A strategic, accurate budget is a cornerstone of any sponsored research proposal. As you develop it with your PI, it should be created in full consideration of the sponsor’s requirements, as well as Princeton’s internal guidelines.
The budget is a financial representation of the detailed statement of work. It must be entered into our proposal management system (Princeton ERA) as part of the proposal development process.

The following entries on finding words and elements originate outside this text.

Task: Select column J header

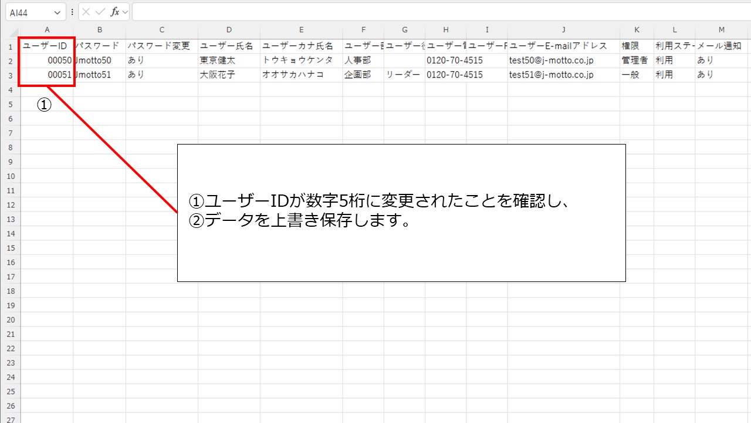Action: tap(563, 30)
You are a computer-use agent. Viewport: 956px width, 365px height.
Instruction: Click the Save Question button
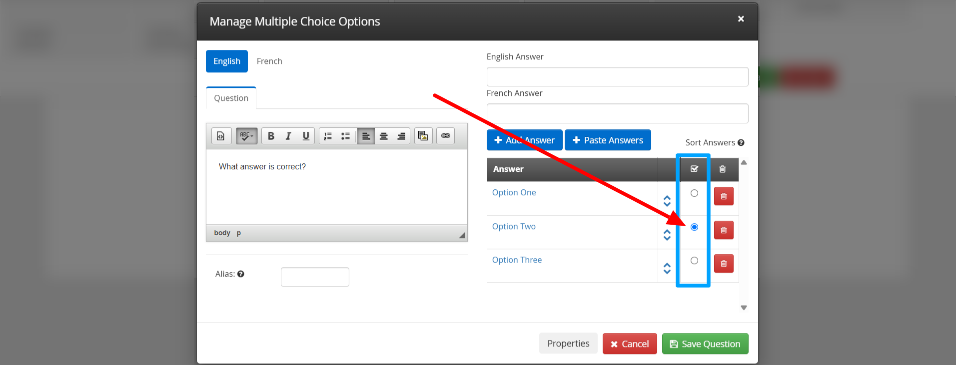(x=705, y=344)
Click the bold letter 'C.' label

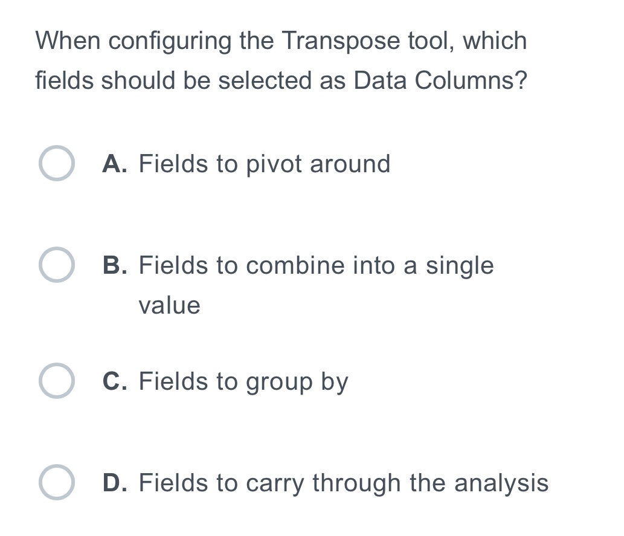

This budget module automatically calculates F & A (overhead) and fringe-benefit rates, assuring the budget captures the required additions.
The budget is reviewed by ORPA for compliance with University and Sponsor guidelines when the full proposal is routed for approval.
Facilities and Administrative costs—also known as F&A, indirect, or overhead costs—are incurred for common or joint objectives and therefore cannot be identified readily and specifically with a particular sponsored project, an instructional activity, or any other institutional activity.
Examples of F&A costs include
- Depreciation and interest costs associated with the University’s physical plant.
- Operating and maintenance expenses, such as utility, security, and custodial costs.
- Common administrative functions, such as payroll and purchasing.
Because it is impractical to account separately for such costs, F&A costs are normally not charged directly to sponsored agreements.
CALCULATING INDIRECT COSTS
Princeton has a federally negotiated indirect-cost rate agreement for on- and off-campus activities. This rate, which can be found on the Institutional Information page, should be included in all budgets, as applicable.
Based on sponsor specifications, the base for indirect costs may calculated using modified or total direct costs.
Modified total direct costs (MTDC)
This base is used when the sponsor accepts the University’s federally negotiated rate. This rate is applied to all budget line items, except equipment, tuition, and subawards beyond the first $25,000 (for each subaward). Princeton permits the use of 50% tuition when our federally negotiated rate is used in a budget.
Total direct costs (TDC)
This base is used when the sponsor does not accept the University’s federally negotiated rate. The indirect cost rate permitted by the Sponsor is applied to all budget line items with no exclusions. Full tuition rates should be used in this instance.
OFF-CAMPUS WORK
If significant portions of project work will occur off campus, please review the University’s Off Campus F&A Rate Policy for more details to confirm whether the off campus rate can be utilized.